Mobilitede “son nokta”
Serdar Altay - EY Türkiye Vergi Hizmetleri Ortağı ve Otomotiv Sektör Lideri
Teknoloji gelişmeye devam ettikçe, tüketiciler kaliteli ürüne daha hızlı ve daha ucuz bir şekilde erişmek istiyor. Otonom otomobillerin, kamyonların ve dağıtım dron’larının kullanımı gibi teknolojik gelişimler ufukta. İlk otonom kamyonların yola çıkması gibi, alışverişin son noktası olan “tüketiciye teslim” için, dron dağıtım kanalları artık yolda.

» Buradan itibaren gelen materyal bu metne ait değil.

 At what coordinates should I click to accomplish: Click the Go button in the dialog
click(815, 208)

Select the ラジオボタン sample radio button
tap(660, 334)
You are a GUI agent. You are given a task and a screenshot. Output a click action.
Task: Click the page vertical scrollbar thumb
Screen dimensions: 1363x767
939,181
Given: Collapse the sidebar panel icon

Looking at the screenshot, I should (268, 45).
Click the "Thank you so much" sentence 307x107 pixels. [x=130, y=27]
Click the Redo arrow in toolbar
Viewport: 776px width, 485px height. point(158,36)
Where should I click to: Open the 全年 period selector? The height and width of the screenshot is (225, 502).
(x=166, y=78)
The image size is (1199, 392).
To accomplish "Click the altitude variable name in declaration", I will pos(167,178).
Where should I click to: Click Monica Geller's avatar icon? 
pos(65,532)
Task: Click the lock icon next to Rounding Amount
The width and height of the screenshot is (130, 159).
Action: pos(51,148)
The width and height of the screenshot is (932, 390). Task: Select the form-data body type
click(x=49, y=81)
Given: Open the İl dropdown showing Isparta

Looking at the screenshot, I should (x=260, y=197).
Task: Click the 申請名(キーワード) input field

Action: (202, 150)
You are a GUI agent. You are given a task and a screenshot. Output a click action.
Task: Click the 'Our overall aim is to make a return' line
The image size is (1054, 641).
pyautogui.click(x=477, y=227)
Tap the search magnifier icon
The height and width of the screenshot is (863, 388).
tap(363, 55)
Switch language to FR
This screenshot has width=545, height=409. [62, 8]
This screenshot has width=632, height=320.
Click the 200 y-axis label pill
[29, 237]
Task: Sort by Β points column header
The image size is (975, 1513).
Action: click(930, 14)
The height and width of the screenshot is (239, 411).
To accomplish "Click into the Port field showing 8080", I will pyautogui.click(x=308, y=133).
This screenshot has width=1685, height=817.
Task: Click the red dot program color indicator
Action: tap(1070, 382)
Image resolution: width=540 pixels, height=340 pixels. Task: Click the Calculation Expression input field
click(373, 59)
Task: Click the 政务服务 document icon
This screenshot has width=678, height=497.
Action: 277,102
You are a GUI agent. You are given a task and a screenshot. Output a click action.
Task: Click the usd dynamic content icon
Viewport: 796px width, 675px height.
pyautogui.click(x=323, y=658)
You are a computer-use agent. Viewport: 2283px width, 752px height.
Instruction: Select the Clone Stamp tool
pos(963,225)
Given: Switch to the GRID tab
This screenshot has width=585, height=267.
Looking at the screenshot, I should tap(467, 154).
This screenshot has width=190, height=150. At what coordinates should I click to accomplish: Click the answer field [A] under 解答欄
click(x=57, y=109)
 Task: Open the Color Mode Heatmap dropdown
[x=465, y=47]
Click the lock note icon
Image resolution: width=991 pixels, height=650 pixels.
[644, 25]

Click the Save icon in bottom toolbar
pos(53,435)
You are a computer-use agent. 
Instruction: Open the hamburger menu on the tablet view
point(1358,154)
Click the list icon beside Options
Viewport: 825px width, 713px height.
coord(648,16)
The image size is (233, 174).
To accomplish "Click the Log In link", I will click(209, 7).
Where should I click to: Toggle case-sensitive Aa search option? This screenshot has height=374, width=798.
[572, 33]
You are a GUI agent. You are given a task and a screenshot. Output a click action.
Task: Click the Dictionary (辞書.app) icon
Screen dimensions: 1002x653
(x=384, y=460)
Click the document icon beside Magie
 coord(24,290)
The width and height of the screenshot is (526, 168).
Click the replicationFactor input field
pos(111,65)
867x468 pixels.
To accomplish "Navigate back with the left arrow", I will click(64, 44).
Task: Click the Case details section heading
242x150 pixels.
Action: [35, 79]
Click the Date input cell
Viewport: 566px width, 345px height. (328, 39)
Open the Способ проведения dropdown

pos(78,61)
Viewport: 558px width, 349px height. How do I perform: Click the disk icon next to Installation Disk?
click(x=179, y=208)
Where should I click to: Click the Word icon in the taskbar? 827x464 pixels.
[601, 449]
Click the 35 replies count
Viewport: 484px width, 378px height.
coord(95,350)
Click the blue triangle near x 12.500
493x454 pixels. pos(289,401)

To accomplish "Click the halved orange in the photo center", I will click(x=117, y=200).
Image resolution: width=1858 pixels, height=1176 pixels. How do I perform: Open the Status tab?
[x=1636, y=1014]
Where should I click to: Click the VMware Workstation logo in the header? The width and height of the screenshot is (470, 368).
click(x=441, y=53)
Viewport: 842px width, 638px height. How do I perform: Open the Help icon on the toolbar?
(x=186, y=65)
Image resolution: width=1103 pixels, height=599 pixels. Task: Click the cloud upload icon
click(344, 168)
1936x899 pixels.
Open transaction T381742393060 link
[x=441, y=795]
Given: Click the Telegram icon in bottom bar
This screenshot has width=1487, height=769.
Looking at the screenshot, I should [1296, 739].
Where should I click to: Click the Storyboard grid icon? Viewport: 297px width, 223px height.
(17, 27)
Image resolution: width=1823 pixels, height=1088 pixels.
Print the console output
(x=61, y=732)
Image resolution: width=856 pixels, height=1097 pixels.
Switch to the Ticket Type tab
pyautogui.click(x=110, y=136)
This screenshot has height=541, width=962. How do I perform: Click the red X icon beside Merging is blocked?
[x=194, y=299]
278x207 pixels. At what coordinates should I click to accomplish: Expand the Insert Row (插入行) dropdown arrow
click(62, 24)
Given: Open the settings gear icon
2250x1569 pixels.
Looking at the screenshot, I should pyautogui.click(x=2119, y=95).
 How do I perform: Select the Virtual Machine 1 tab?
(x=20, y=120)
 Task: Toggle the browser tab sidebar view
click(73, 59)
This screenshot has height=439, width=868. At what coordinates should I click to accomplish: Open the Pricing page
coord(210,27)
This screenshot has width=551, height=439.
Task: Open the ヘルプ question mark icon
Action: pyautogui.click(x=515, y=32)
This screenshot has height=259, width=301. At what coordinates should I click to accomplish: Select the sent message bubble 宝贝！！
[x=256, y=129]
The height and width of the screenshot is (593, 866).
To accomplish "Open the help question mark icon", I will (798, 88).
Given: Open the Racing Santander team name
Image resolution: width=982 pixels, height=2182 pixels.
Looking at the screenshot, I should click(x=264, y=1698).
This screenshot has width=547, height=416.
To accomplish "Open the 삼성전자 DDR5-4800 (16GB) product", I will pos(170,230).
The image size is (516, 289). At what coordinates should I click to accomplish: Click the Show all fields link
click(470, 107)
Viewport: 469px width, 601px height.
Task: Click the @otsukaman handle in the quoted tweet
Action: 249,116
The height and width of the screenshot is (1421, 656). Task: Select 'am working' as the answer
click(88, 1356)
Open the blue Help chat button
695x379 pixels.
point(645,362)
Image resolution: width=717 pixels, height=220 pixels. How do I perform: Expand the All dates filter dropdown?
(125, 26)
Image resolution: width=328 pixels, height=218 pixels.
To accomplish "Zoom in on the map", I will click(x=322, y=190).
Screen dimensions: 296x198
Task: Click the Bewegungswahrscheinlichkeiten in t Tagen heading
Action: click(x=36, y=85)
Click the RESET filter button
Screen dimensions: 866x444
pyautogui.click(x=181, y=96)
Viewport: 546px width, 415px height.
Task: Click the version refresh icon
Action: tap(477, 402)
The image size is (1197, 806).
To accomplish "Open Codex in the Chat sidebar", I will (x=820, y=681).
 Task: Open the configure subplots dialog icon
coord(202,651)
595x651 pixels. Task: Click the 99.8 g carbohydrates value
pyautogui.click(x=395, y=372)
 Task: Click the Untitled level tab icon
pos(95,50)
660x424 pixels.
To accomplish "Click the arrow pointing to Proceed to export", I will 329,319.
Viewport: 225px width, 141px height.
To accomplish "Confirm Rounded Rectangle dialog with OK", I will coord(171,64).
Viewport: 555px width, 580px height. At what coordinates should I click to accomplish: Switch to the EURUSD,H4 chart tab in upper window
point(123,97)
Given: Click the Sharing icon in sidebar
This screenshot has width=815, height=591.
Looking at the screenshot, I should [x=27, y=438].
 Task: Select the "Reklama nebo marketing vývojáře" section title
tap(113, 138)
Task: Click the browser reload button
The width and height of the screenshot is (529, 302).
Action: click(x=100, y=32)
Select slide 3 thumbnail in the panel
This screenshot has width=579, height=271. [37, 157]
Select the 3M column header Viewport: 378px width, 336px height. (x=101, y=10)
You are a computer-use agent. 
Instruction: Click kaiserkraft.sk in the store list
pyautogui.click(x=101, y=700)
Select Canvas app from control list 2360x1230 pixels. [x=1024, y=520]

Havayolu sektörü verimliliğini uçakların havada kaldığı sürenin maksimum olmasına göre ölçmektedir. Otonom arabalar ve kamyonlar insanların uyku, yemek, vb. gibi ihtiyaçlarından kaynaklanan vakit kaybını ortadan kaldıracak. Onların da verimliliği, yolda geçen sürenin en üst düzeye çıkarılmasıyla ölçülecek.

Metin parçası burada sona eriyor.